The Frontier Dozen—May 16, 2024
Annotated links to twelve stories, buildings, videos, or projects that deserve your attention
Hi everyone,
Sometimes reality defeats planning. Scheduling complications have waylaid two recent interviews, which is hard when you’re publishing on a weekly schedule. But I’m turning the challenge into an opportunity by introducing a new, intermittently recurring feature: the Frontier Dozen, annotated links to twelve stories, buildings, videos, or projects that deserve your attention. (This is more manageable for you than when I got COVID last fall and shared fifty links.) Why don’t you hit reply—or use the comments—to tell me what has recently caught your eye or made you think twice?
Until next week,
Brian
📖🏛️ Patternlanguage.cc. “An abridged, hyper-textual, and copyleft manifestation of the 1977 architecture classic” by Christopher Alexander. As the creator points out, there have been earlier attempts to bring this cult favorite online; this one takes advantage of modern, graph-based knowledge formats to make exploring Alexander’s ideas about good architecture both easy and, dare I say, fun.
🛑🚧 Thomas de Monchaux’s cogent arguments about adaptive reuse & preservation. In recent years, primarily through the New York Review of Architecture and n+1, the historian and critic has published essays that offer a thoughtful take on adaptive reuse and preservation. This culminated, so far, in the book Transform, coauthored with architect Deborah Berke (buy in the US or Canada). Start with “Vernacular Modernism” and “Against Demolition,” then try his takes on Penn Station (1, 2) and 60 Wall Street. It’s a theme I hope he continues exploring.
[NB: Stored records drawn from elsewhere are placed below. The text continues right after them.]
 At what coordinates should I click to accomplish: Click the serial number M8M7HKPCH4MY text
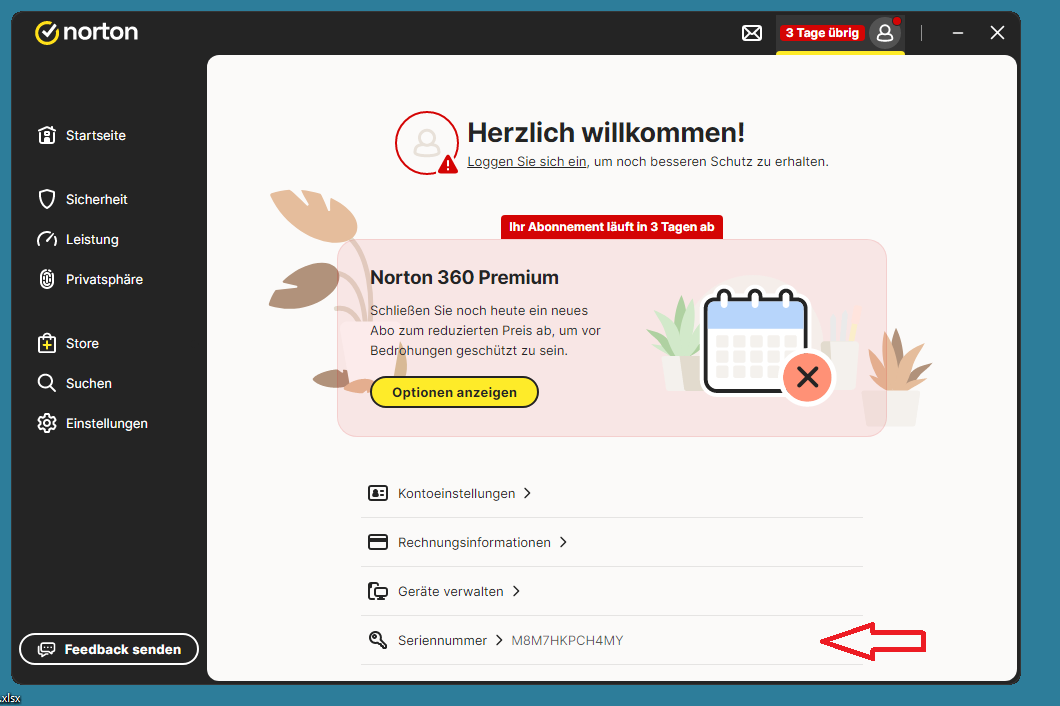tap(567, 640)
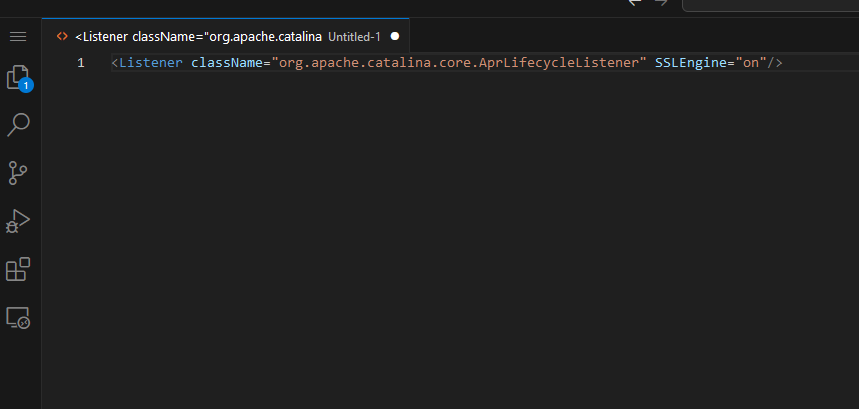Screen dimensions: 859x409
Task: Click line number 1 in the gutter
Action: click(x=81, y=63)
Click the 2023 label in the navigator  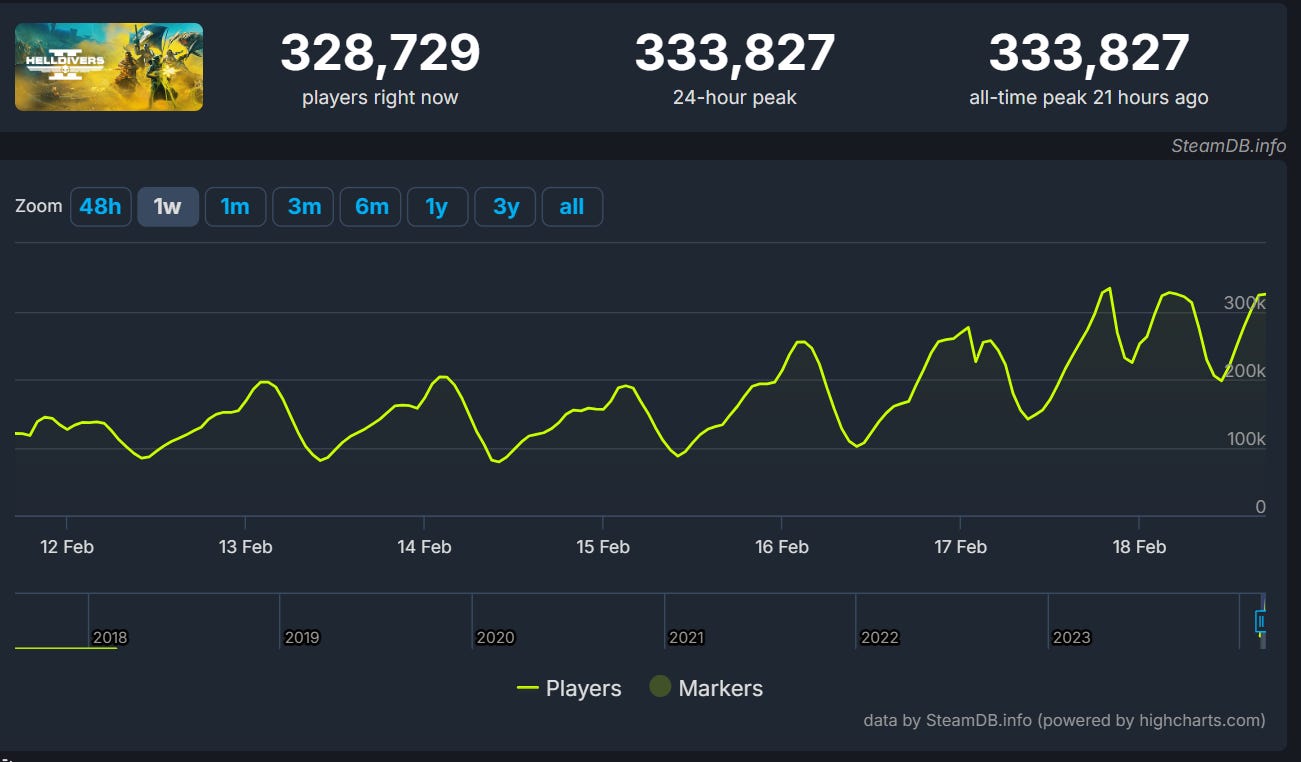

🏢️👀️ Some buildings that caught my eye this week. Modul28’s adaptive reuse of a historic church in Romania, which sent me back to Sebastián Arquitectos’s 2021 hermitage restoration in Spain; rising Toronto firm Batay Csorba’s handsome-looking renderings for an eight-story courtyard building; Le Labo’s new boutique in Kyoto; and Estudio Além’s cork-and-steel shoe store in Porto.
📚️🔐 The cyberattacks will continue until morale improves. In January, I wrote about simultaneous cyberattacks on libraries in Toronto and London; last week we learned the Library of Congress was (unsuccessfully) attacked then, too
📽️🏘️ The World Around 2024 summit. Last week, Beatrice Gallilee’s roving conference touched down again at New York’s Guggenheim Museum. I particularly enjoyed the short talks from SO–IL, previewing a forthcoming book on the firm’s residential projects, and Emanuele Coccia on home as “moral topography.”
🤝🫂 Sociologist Richard Sennett on cooperation and connection. “Today, it’s often thought by neoliberals that we don’t really need to connect to others, and that people are pretty much free autonomous agents. That’s a fantasy that does us a lot of harm.”
📦🌏 Shannon Mattern on “cardboard media and the geographic imagination”: “Last year, International Paper made 100 million boxes a day. So, in eleven weeks, a box for every person on Earth.”
📔🏆 “We Have Never Been Postmodern.” Still thinking about this interview, from a month ago, with David Fortin, who says, “A lot of architecture is primarily about responding to and reflecting” an international lexicon of good design. “If you look at the type of projects that get published and win awards, they still tend to be legible” to design-savvy global audiences.
👨💻📐 Interaction designer Christopher Butler on the elements of good craft: attention to detail, focus, time, and taste.
🏛️👩🦽 A survey of accessibility at New York City museums that focuses on entrances, security, wayfinding, seating. “As museums take on new commitments to accessibility, diversity, and inclusion, they’re left to grapple with big questions: Accessible to whom, exactly? How do you build—and operate—an inclusive museum?” Also: an interview with the design team who undertook the project.
📈📉“Reading Kohei Saito in Kagoshima.” Dan Hill, director of the Melbourne School of Design, asks: “Might there be alternate patterns of hope being carefully pieced together, helping us imagine what such a slow-growth bioregional society would actually look like, how it would work and what it would feel like?” (h/t Sentiers)
🚪🗓️ Next weekend is Doors Open Toronto, with more than a hundred sites open to the public, including the offices of several of the city’s leading architecture firms. See you out and about?